De tien deelnemende instellingen van 2024 zijn: Universiteit Leiden, Amsterdam UMC, Vrije Universiteit (VU), Universiteit Utrecht, Naturalis Biodiversity Center, Hogeschool Utrecht, Radboud UMC, Universiteit van Amsterdam/Hogeschool van Amsterdam (UvA/HvA), Windesheim en NHL Stenden.
Een dagje meekijken bij HALON: liveverslag
Zodra het startsignaal afging, bleef het vijftien minuten stil qua gemelde kwetsbaarheden. Anderhalf uur later staat de teller op twintig gemelde kwetsbaarheden. Na twee uur zijn er veertien geverifieerde kwetsbaarheden gevonden, bij zeven verschillende instellingen.

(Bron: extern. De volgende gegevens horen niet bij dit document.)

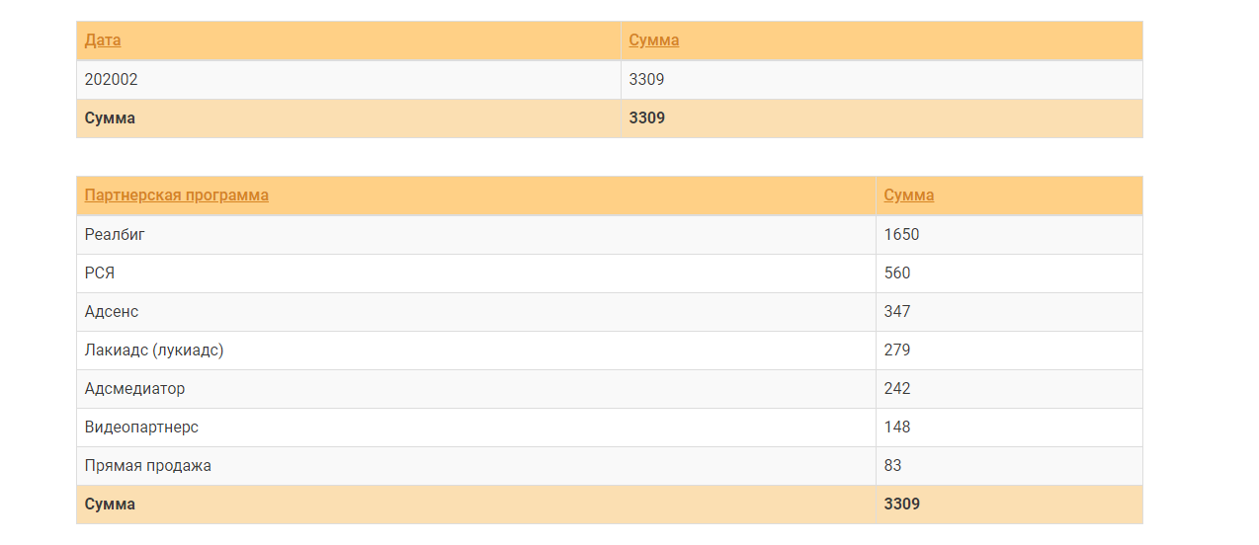
Task: Click the 148 amount value
Action: pos(897,427)
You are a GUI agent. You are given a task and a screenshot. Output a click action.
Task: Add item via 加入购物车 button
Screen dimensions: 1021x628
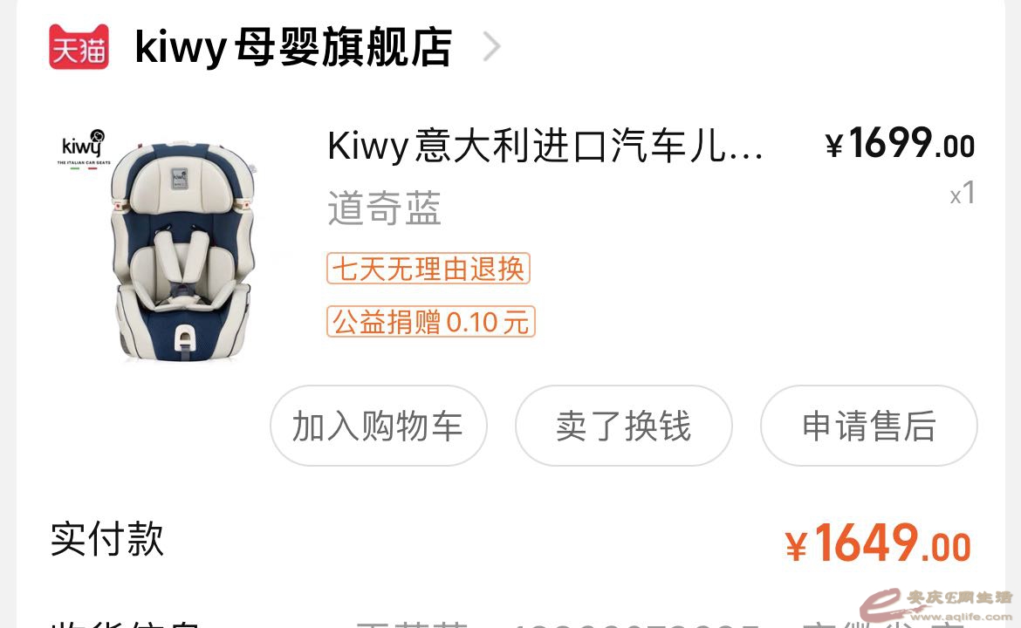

Voor de lunch is de stand van zaken: zeventien geverifieerde kwetsbaarheden gevonden, maar nog steeds drie ongeschonden instellingen.
Met nog twee uur hacken te gaan, staat de teller op 32 geverifieerde kwetsbaarheden bij 8 instellingen. Als het laatste uur ingaat, zijn er 40 geverifieerde kwetsbaarheden gevonden bij 8 doelwitten. Nog steeds één doelwit dat onschendbaar lijkt! De einduitslag komt om 18:00 binnen. In totaal zijn er 113 kwetsbaarheden gerapporteerd, waarvan er 72 geverifieerd zijn, bij alle deelnemende instellingen.
Winnaars in verschillende categorieën
In totaal vielen er in drie categorieën prijzen te winnen: ‘the most creative verified vulnerability’, ‘the most advanced verified vulnerability’ and ‘found the most vulnerabilities across the most participating targets’.
De winnaars op een rijtje:
- Most creative verified vulnerability is gewonnen door de volgende twee teams: ‘Twente’ en ‘Garbage Selection’.
- Most advanced verified vulnerability is gewonnen door de volgende drie teams: ‘Reloading’, ‘ROC MN’, en ‘We actually do not have any interest to compete in halon and we are just here for the looting as is UvA tradition also radboud rules!!!!!!’.
- Found the most vulnerabilities across the most participating targets is gewonnen door het volgende team: ‘Reloading’.
Bekijk ook de HALON Hall of Fame of klik door de onderstaande galerij heen.
HALON versterkt de digitale weerbaarheid van onderwijs en onderzoek
Het doel van HALON is om de digitale weerbaarheid binnen de Nederlandse onderwijs- en onderzoekssector te vergroten. Doordat de deelnemende instellingen een deel van hun infrastructuur openstellen, wordt een belangrijke stap gezet richting meer bewustzijn en preventie van cyberdreigingen. Hoewel de primaire focus ligt op de deelnemers zelf, profiteren uiteindelijk alle onderwijs- en onderzoeksinstellingen van de resultaten die HALON voortbrengt.
Met deze succesvolle editie heeft HALON opnieuw bewezen hoe belangrijk ethisch hacken is voor de veiligheid van de digitale infrastructuur in het onderwijs.